● **TASK BRIEF**: Of the material below, the lines to be retyped are those from the line containing "This screenshot has height=398, width=506." through the line containing "Task: Click the green", inclusive; reproduce them exactly.

DATASET RECORDS below:

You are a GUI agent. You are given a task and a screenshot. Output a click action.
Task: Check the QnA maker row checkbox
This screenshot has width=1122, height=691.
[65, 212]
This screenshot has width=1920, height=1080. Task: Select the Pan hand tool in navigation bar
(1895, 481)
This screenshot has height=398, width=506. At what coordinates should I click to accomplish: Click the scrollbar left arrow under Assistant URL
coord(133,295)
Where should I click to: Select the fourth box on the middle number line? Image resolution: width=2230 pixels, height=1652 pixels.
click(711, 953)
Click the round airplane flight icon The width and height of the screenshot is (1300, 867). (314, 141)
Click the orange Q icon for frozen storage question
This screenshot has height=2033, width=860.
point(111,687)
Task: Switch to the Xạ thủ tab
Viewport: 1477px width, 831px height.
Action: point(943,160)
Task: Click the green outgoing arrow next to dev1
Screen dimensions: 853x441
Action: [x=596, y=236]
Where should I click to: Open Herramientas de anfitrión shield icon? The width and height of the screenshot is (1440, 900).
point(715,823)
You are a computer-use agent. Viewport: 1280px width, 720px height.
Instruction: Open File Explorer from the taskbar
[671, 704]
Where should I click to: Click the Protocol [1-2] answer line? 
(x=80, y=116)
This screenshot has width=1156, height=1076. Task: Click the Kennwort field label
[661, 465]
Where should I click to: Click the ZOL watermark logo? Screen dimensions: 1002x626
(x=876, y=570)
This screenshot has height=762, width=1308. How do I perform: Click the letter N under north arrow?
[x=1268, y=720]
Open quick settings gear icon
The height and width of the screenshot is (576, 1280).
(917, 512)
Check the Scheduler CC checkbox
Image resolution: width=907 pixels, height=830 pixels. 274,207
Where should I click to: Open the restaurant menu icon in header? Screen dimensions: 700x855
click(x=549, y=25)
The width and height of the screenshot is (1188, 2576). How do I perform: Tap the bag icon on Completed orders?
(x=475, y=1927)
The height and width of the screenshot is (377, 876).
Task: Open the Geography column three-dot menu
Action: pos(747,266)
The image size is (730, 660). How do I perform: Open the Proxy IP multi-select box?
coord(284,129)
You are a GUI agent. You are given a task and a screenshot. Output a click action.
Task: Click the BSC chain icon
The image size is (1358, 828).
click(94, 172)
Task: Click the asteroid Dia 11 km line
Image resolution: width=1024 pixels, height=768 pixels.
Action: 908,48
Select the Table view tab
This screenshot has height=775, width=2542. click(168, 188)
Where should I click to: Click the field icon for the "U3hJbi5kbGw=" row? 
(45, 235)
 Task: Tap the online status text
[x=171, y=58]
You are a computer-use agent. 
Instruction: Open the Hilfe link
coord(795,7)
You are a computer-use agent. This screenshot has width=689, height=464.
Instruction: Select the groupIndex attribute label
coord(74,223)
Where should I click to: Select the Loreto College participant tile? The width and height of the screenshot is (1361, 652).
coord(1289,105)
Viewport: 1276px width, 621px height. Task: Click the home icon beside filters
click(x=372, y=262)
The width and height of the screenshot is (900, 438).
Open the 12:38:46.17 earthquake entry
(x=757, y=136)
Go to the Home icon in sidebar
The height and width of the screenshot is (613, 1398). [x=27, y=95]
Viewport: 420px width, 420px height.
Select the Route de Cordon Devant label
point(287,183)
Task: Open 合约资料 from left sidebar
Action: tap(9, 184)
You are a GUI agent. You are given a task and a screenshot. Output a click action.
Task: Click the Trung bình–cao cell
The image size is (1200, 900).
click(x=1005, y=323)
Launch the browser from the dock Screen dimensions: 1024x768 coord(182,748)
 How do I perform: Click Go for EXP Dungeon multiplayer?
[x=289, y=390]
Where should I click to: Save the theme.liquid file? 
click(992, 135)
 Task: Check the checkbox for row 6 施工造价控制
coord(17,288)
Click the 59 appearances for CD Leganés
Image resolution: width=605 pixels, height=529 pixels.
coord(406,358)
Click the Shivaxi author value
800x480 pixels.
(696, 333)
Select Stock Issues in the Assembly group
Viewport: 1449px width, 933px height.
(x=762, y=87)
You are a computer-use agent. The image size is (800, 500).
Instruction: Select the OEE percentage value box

End of DATASET RECORDS.

● **RESULT OF THIS TASK**:
This screenshot has height=398, width=506. At what coordinates should I click to accomplish: Click the scrollbar left arrow under Assistant URL
coord(133,295)
Where should I click to: Select the fourth box on the middle number line? Image resolution: width=2230 pixels, height=1652 pixels.
click(711, 953)
Click the round airplane flight icon The width and height of the screenshot is (1300, 867). (314, 141)
Click the orange Q icon for frozen storage question
This screenshot has height=2033, width=860.
point(111,687)
Task: Switch to the Xạ thủ tab
Viewport: 1477px width, 831px height.
Action: point(943,160)
Task: Click the green outgoing arrow next to dev1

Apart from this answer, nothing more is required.